En ce qui concerne la répartition des tâches, dans la grande majorité des foyers, les mêmes habitudes reprendront de plus belle, puisqu’en temps de crise, on se rattache à ce que l’on connaît et qui marche, à ce que chacun·e sait et doit donc faire. Il faut faire tenir la baraque, dont les femmes supportent en général déjà les fondations. Parce qu’elles détiennent la majorité des savoirs de ce monde-là, leurs charges mentale et domestique seront en surchauffe.

Via son compte Instagram, Coline Charpentier a reçu plus d’une centaine de témoignages depuis une semaine de femmes épuisées de devoir gérer, en plus de leur travail, les enfants, les repas –sains, si possible–, la maison, le bon respect du protocole sanitaire, en plus de la charge émotionnelle qui consiste à écouter et soigner les angoisses de tout le monde, dans le foyer, le voisinage et la famille. (...)

Premières variables d’ajustement, de nombreuses femmes sont ainsi en première ligne pour se débrouiller afin de répondre aux exigences de ceux qui veulent prétendre que tout va bien. « L’Éducation nationale nous demande de continuer le programme comme si de rien n’était, avec des devoirs et contrôles à surveiller, comme si les parents pouvaient suivre sans problème, raconte Coline Charpentier, elle-même professeure.

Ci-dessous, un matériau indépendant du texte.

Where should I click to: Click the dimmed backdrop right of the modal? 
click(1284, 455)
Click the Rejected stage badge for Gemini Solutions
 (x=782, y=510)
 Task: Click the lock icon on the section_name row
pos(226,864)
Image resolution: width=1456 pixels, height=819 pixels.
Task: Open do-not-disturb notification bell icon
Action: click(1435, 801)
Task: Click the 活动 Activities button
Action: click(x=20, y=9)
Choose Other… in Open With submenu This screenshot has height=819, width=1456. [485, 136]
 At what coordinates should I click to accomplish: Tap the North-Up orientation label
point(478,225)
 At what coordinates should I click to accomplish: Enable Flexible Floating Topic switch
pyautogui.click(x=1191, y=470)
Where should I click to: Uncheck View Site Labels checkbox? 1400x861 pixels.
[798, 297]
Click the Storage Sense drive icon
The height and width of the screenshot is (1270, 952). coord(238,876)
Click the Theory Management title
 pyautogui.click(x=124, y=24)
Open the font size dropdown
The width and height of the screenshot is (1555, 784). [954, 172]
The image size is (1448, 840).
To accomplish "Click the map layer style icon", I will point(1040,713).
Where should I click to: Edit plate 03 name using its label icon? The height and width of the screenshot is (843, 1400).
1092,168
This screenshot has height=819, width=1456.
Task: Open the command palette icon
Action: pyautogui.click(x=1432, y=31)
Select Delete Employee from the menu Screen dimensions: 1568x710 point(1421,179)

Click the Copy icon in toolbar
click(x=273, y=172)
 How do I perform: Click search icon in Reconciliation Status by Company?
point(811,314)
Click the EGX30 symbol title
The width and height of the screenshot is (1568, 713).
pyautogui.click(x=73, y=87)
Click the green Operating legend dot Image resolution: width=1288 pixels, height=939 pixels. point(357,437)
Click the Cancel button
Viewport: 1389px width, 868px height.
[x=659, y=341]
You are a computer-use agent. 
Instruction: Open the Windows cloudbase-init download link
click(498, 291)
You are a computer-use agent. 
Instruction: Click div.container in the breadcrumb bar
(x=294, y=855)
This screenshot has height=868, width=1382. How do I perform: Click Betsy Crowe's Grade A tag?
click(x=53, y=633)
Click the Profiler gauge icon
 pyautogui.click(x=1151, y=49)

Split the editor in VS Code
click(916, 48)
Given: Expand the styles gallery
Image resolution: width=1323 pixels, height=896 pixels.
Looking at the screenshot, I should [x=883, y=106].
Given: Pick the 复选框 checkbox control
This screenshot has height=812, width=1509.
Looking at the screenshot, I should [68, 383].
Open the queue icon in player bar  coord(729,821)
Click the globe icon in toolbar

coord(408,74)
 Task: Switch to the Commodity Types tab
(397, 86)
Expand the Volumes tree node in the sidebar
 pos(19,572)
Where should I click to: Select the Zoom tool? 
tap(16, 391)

Des entreprises, complètement déconnectées, maintiennent les mêmes charges de travail en sachant qu’il n’y a pas de garde d’enfant. »

Elle et son conjoint doivent tous deux poursuivre leur activité, tout en s’occupant de leur enfant de moins de 3 ans qui ne fait plus sa sieste. (...)

Si les femmes continuent d’en faire plus à la maison, c’est parce qu’un calcul simple et pragmatique a été fait : le salaire de celui qui gagne le plus doit être maintenu au maximum, et dans 75% des couples, c’est celui de l’homme. (...)

Le confinement illustre cette imbrication solide entre inégalités domestiques et professionnelles, laquelle ne peut être brisée qu’à la condition de supprimer les écarts de rémunération entre hommes et femmes. (...)

Certains encouragent les femmes à taper du poing sur la table pour imposer l’égalité à la maison. Pour Marie Becker, c’est une injonction de plus faite à celles qui sont déjà bien surmenées. (...)

Faudra-t-il attendre que les femmes tombent, grillées par un burn out domestique ? Coline Charpentier place plutôt ses espoirs dans ce « jour d’après », que beaucoup rêvent plus juste. « Cette crise a un effet grossissant sur les inégalités, elle pourra engendrer une prise de conscience, plus tard. Ce que nous avons vécu sera là, il faudra en parler. »

En attendant, pour éviter les disputes et arrêter les pleurs des petits habitués à les réclamer, les femmes vont capituler et faire, pour tenir jusqu’à la journée suivante. Elles achètent la paix plus que l’égalité. C’est elle qui leur permet de rester debout, ou même juste en vie.